Another “Uber For Kids” Coming to S.F.

Just months after an “Uber for kids” startup called Shuddle shuttered, another one is revving up its service in San Francisco. It could be a losing bet for a number of reasons.

HopSkipDrive sees its service working in a city notorious for having more pet dogs in households than children, and a public transit system widely used by youngsters. At first glance, it’s hard to see the difference between HopSkipDrive and Shuddle, which begs the question of why one would thrive over the other — not to mention the fact that there is another player in the game locally called Zum. But there is a key difference between the three ventures: money.

HopSkipDrive has venture capital backing. Zum does not, and Shuddle’s dried up and it could not attract more. Forbes surmised that Shuddle’s downfall might have been due to a lack of demand or lack of further interest from venture capitalists. It could also be that this kind of market is just too small.
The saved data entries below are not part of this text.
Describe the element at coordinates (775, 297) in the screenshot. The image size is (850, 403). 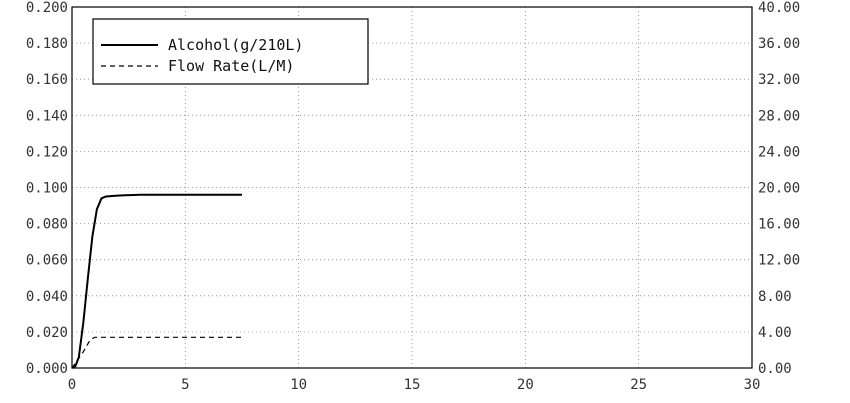
I see `right-y-tick-label: 8.00` at that location.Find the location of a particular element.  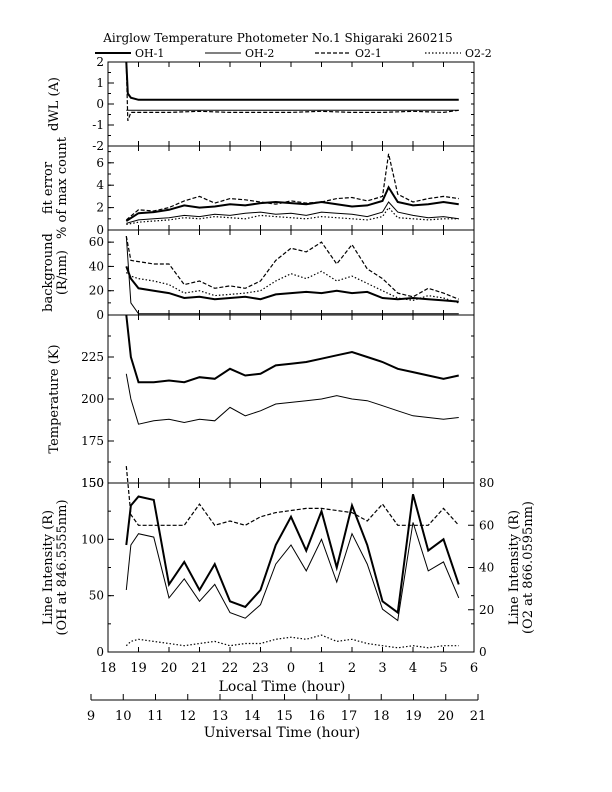

x-tick-label-ut: 11 is located at coordinates (156, 716).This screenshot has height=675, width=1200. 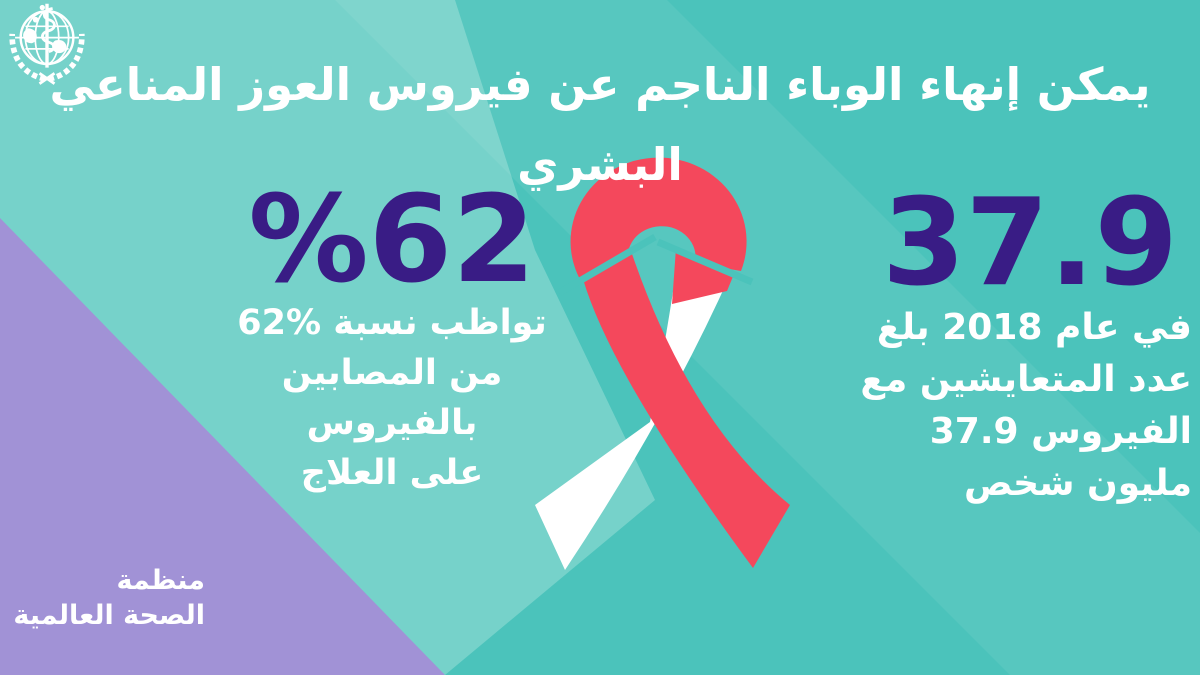 I want to click on ribbon-gap-left, so click(x=607, y=265). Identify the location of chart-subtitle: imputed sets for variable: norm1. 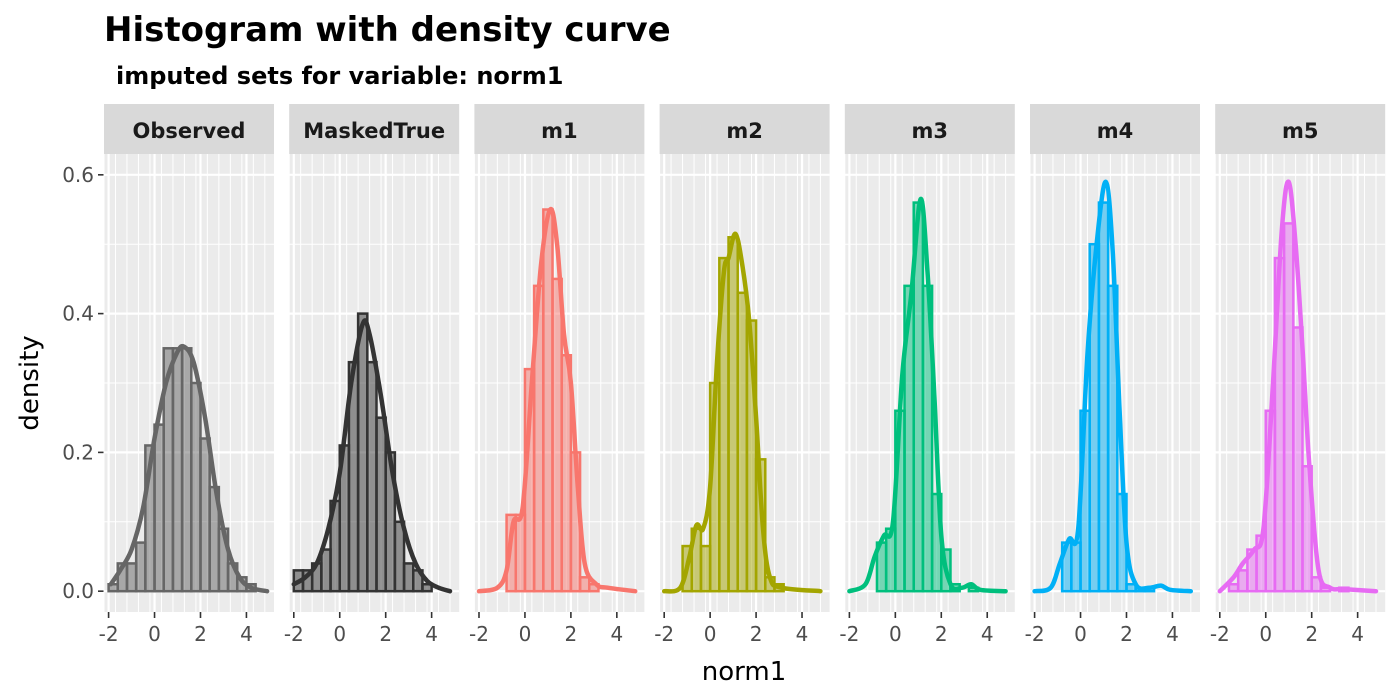
(340, 76).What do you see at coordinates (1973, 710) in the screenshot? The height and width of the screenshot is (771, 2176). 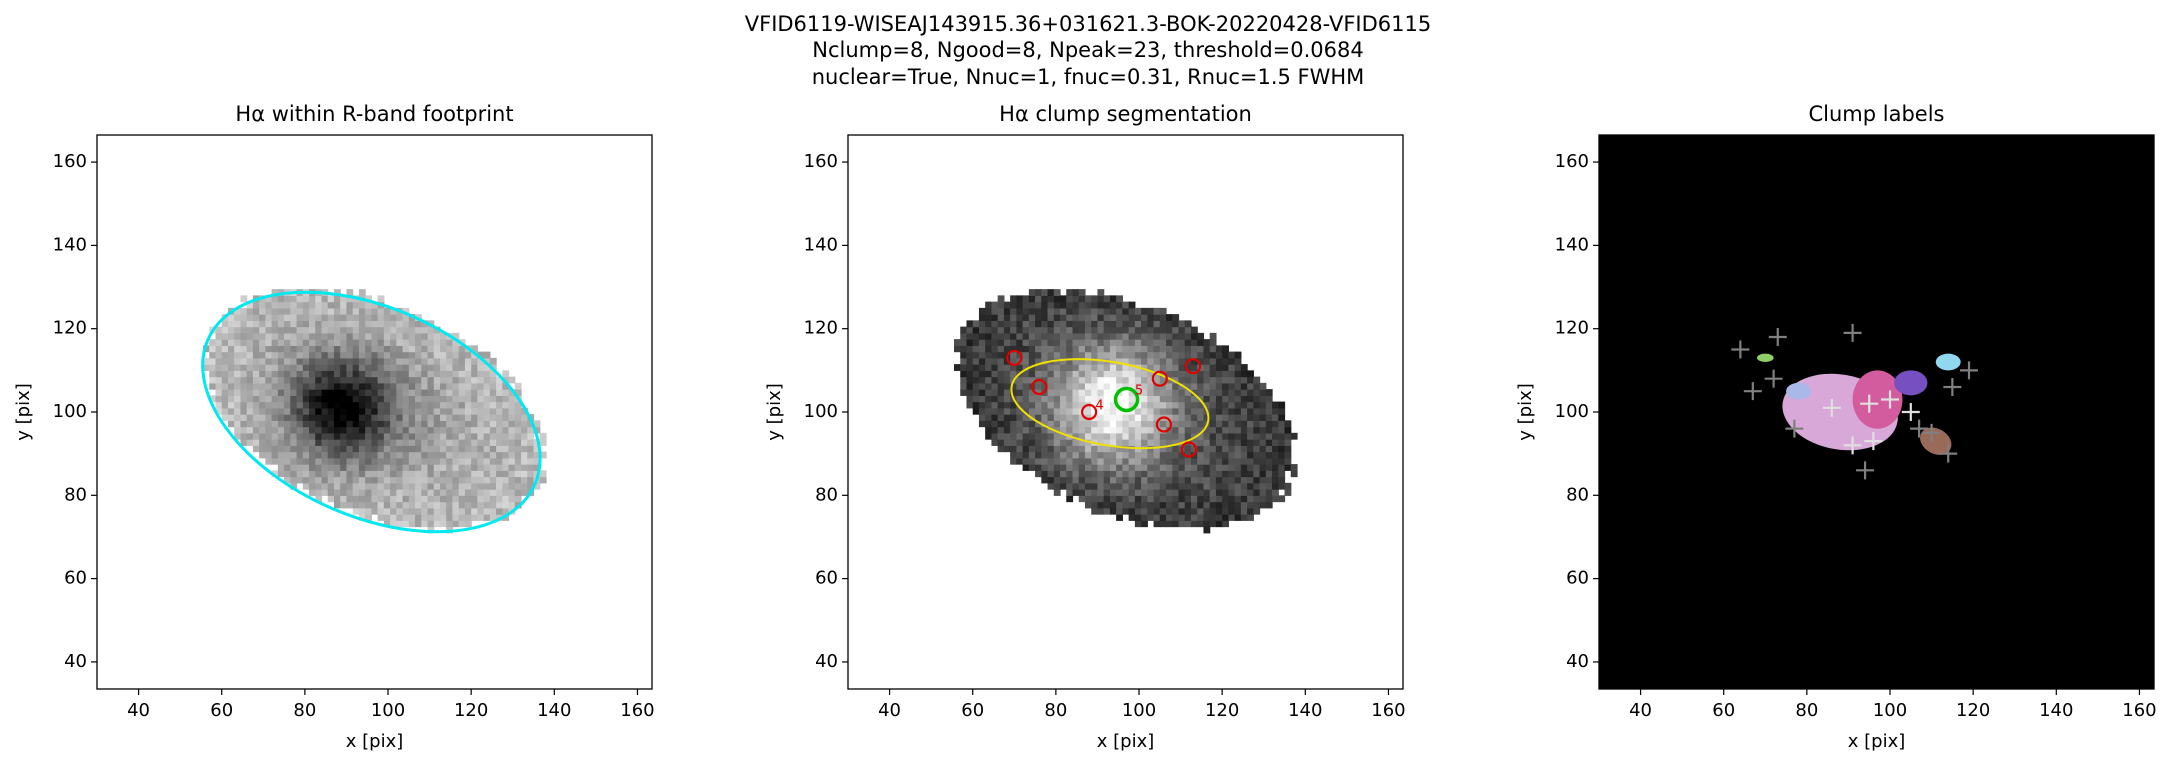 I see `x-tick-label: 120` at bounding box center [1973, 710].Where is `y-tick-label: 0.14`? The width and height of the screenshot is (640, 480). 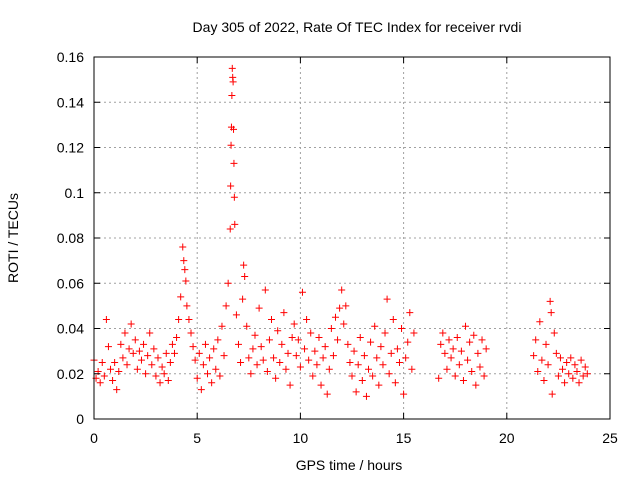
y-tick-label: 0.14 is located at coordinates (70, 102). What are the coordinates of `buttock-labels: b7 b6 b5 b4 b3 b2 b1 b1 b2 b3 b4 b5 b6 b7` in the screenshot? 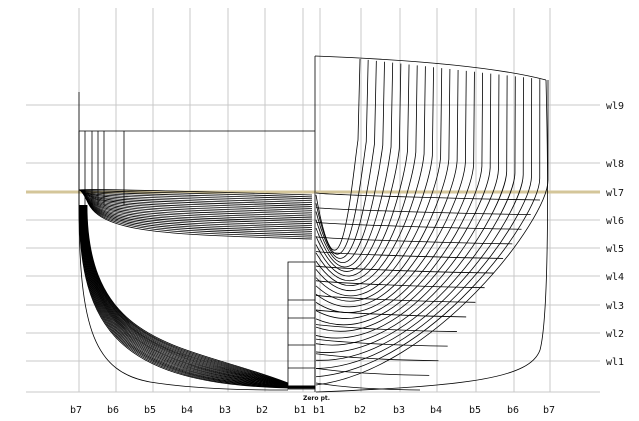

[jump] “To me, this is a tiny crack in a niche market,” Bob Dorf, an entrepreneur in residence at Columbia Business School, told Forbes. He added that with a customer base of 6- to 17-year-olds whose parents will trust a stranger with their kids, the market share is small.

It’s also pricey. The company sells “ride packages” that range from $14 per ride in a pack of 30 to $20 for a single trip. Rides must be less than 5 miles and take under 30 minutes. Exceeding distance and time costs more. Compare that to $1 for a single ride on Muni for 5- to 17-year-olds, or free for low-income families.

In the lead-up to San Francisco’s free Muni for youth program, the city found that 36,600 kids used the system daily, accounting for 15 percent of total ridership

The major attraction for these services would presumably be their vetting process for drivers — if Uber and Lyft are the community colleges of ride-hail apps, accepting almost anyone as independent contractors, then HopSkipDrive and its peers are like Ivy League schools. Drivers are required to pass much more rigorous background checks and certification processes, and have at least five years of childcare experience. The vetting is so intense, in fact, that when Shuddle closed down in April, HopSkipDrive immediately recruited its drivers since they’d already passed muster with Shuddle.

HopSkipDrive is also serving the East Bay, Peninsula, and San Jose, which might prove to be better markets than San Francisco since they are less dense and have fewer public transit options.